* **WHAT TO WORK ON**: Please repeat, precisely as written, only the lines from the one containing "Task: Sort by" through the last line of the records below, pictures omitted.

[Screenshot grounding data]

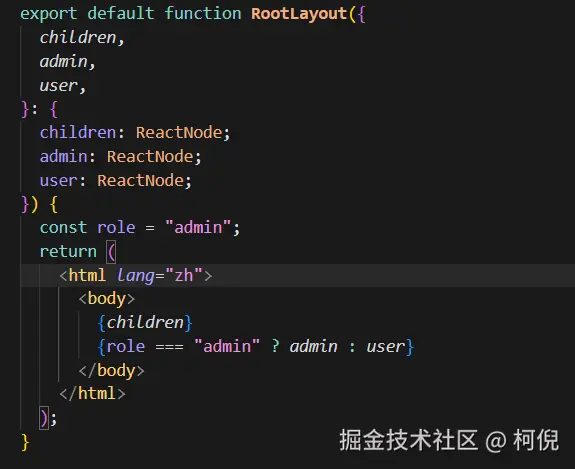Select ReactNode type after children
Screen dimensions: 575x469
coord(179,132)
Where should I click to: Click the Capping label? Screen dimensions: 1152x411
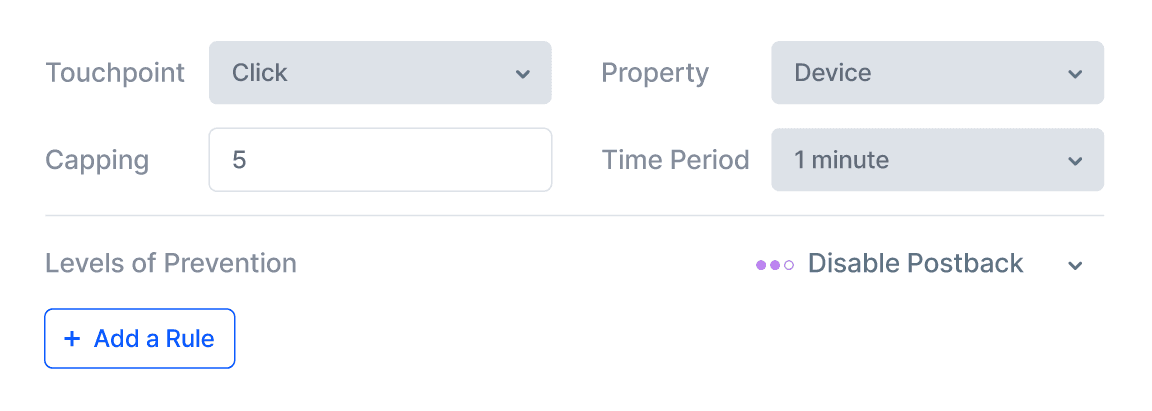[97, 160]
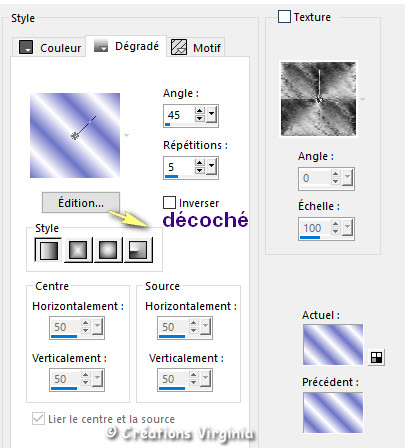Click the Couleur tab's dark color icon
Viewport: 405px width, 448px height.
click(26, 47)
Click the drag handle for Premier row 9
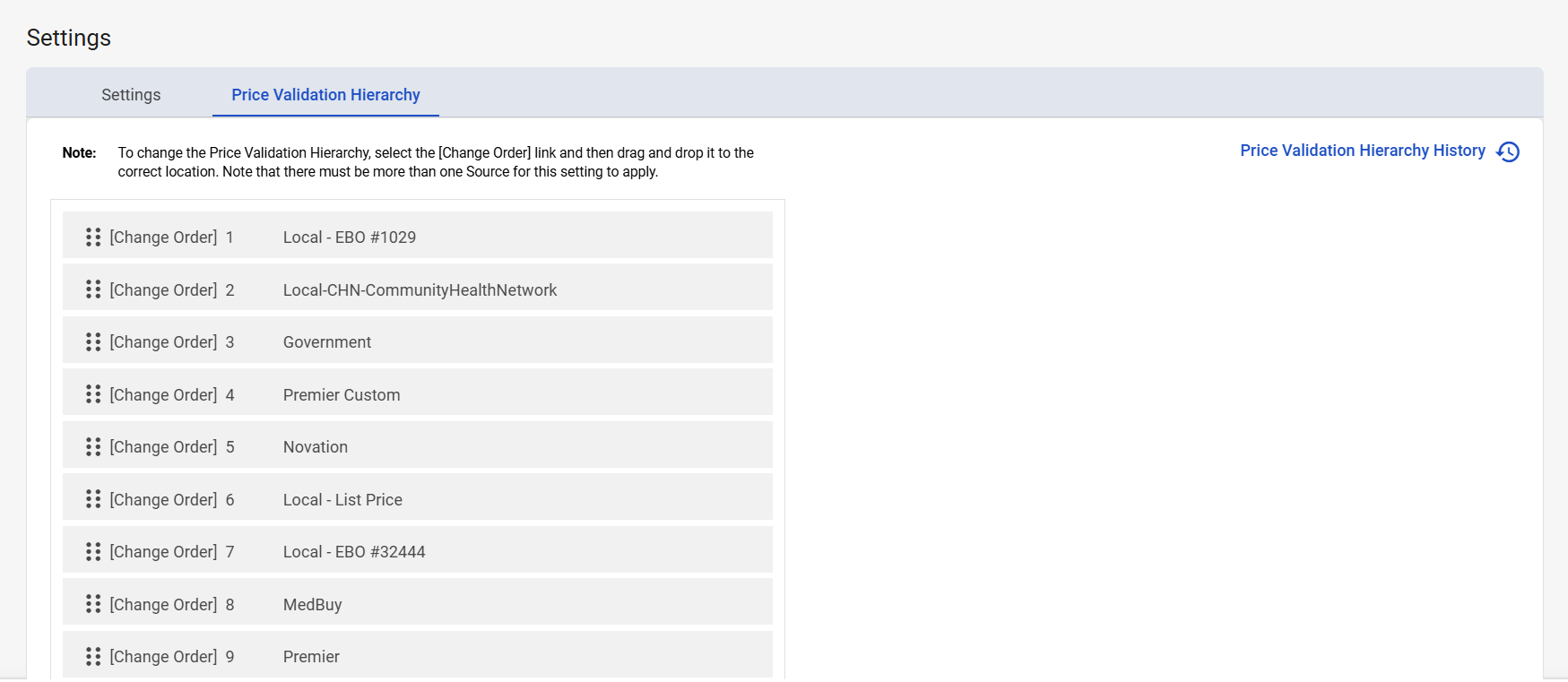 93,656
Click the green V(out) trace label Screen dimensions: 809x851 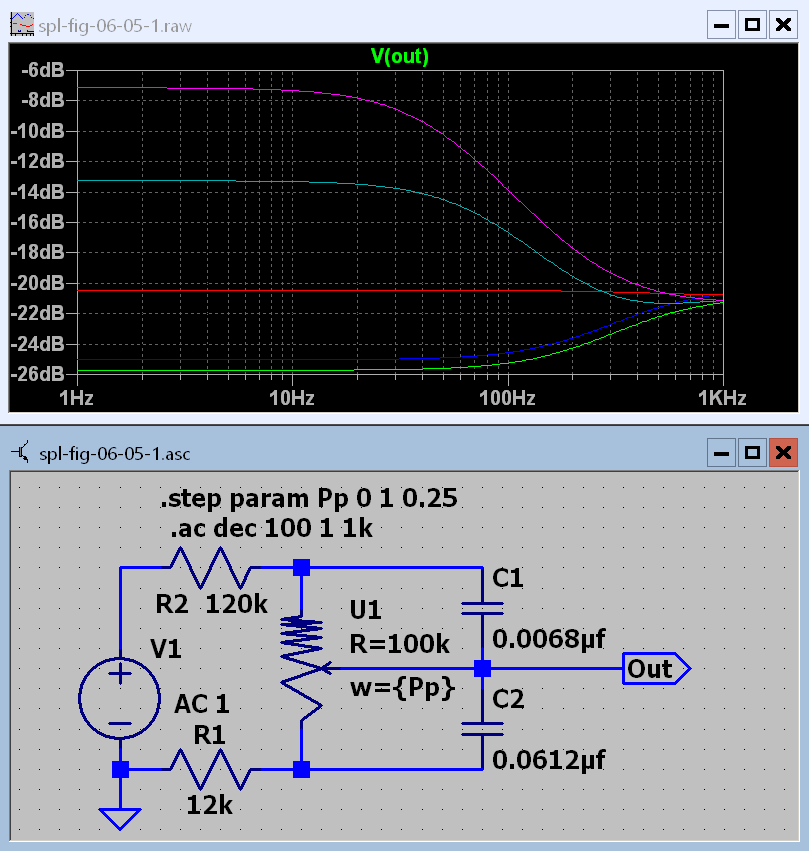click(x=400, y=57)
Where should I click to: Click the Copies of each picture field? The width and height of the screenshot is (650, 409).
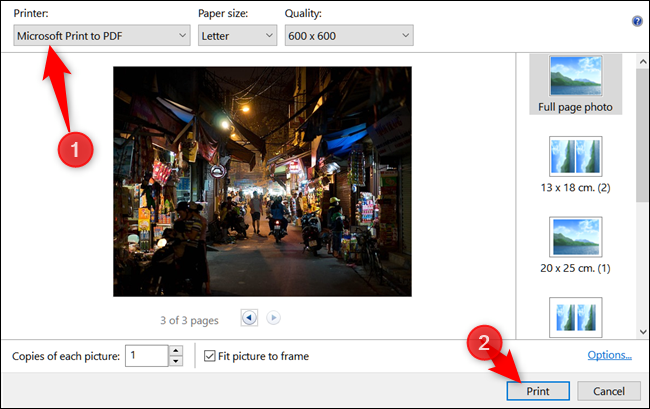[146, 356]
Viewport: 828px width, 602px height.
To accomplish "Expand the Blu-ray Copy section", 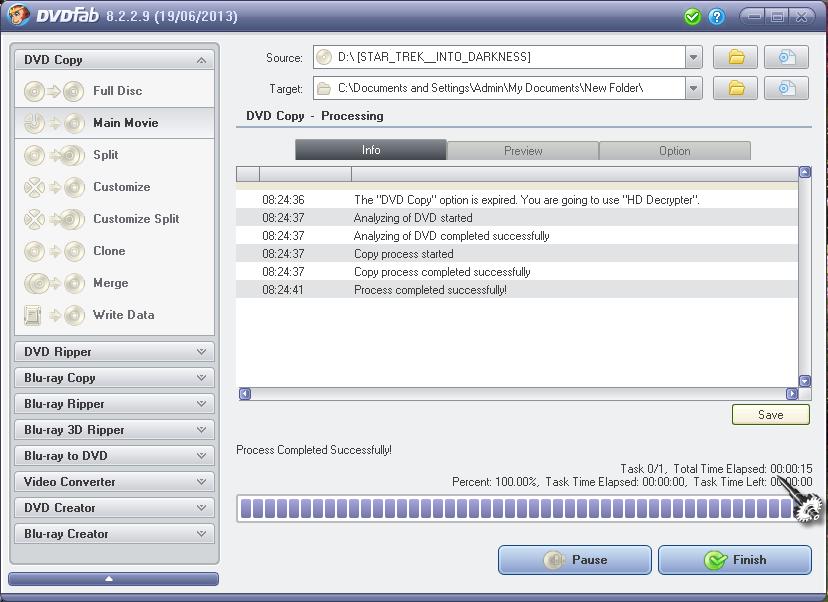I will (114, 378).
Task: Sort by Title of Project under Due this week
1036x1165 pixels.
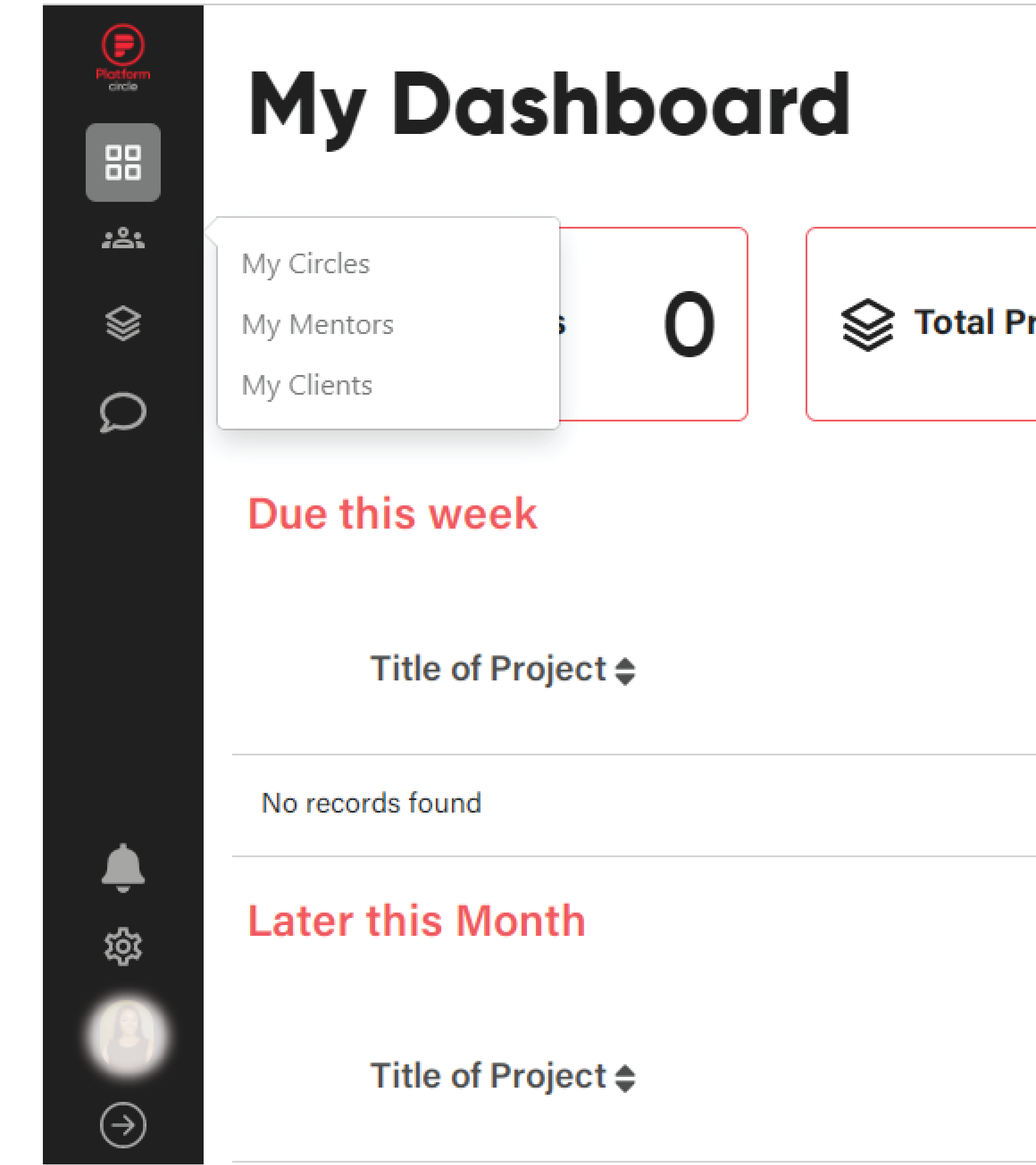Action: (x=503, y=669)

* **EXPECTED ANSWER**:
Task: Sort by Title of Project under Due this week
1036x1165 pixels.
Action: (x=503, y=669)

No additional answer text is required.